:: Provided data ::

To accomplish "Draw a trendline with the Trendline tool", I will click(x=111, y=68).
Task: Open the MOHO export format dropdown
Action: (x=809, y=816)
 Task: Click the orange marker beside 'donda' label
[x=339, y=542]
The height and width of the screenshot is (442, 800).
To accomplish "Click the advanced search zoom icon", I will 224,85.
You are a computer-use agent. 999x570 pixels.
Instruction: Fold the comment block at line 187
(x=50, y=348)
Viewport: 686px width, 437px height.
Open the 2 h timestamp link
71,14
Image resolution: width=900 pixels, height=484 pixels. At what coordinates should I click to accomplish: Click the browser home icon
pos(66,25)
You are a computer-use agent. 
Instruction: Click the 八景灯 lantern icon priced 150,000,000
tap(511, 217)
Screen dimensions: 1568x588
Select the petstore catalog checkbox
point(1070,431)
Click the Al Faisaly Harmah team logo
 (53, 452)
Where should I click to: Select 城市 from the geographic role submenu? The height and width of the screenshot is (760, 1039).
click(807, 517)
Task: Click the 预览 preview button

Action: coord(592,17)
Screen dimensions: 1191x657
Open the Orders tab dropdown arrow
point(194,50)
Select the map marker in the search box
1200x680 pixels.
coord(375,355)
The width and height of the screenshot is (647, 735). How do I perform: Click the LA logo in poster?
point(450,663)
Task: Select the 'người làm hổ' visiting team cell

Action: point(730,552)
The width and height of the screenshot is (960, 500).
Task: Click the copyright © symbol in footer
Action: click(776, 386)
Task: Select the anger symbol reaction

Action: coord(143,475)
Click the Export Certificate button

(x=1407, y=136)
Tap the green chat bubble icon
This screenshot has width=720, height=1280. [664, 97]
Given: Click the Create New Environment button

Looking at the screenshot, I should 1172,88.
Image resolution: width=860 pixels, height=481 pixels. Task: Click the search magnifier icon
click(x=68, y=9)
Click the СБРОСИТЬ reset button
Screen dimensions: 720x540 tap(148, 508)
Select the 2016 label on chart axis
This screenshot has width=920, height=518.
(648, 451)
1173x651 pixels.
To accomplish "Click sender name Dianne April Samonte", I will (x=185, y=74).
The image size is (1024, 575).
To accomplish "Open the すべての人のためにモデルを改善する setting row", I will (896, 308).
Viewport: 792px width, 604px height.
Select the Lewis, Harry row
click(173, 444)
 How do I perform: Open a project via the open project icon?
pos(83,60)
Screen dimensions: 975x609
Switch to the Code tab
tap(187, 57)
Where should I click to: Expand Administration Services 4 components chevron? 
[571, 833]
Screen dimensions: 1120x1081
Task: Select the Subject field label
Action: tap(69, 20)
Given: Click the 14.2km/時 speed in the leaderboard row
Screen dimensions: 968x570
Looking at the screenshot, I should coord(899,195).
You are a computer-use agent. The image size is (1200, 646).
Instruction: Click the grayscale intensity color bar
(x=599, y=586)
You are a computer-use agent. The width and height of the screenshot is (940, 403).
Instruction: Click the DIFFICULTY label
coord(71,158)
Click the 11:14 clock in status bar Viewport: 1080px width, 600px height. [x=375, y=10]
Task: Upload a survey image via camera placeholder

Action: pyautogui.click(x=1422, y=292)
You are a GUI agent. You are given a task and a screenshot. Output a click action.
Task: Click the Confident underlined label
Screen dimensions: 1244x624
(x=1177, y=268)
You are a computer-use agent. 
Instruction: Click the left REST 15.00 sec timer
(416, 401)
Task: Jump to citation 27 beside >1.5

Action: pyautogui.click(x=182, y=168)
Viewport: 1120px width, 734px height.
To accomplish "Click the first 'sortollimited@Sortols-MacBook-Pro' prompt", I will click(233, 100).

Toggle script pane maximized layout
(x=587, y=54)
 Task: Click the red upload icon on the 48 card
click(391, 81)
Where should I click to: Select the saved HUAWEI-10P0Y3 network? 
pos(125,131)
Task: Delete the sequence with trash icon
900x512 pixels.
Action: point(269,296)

:::

▶ **Task prompt**
Look through the records above for the string "size", then copy every line that has it.

▶ **Exercise response**
The image size is (1024, 575).
You are a computer-use agent. The image size is (1200, 646).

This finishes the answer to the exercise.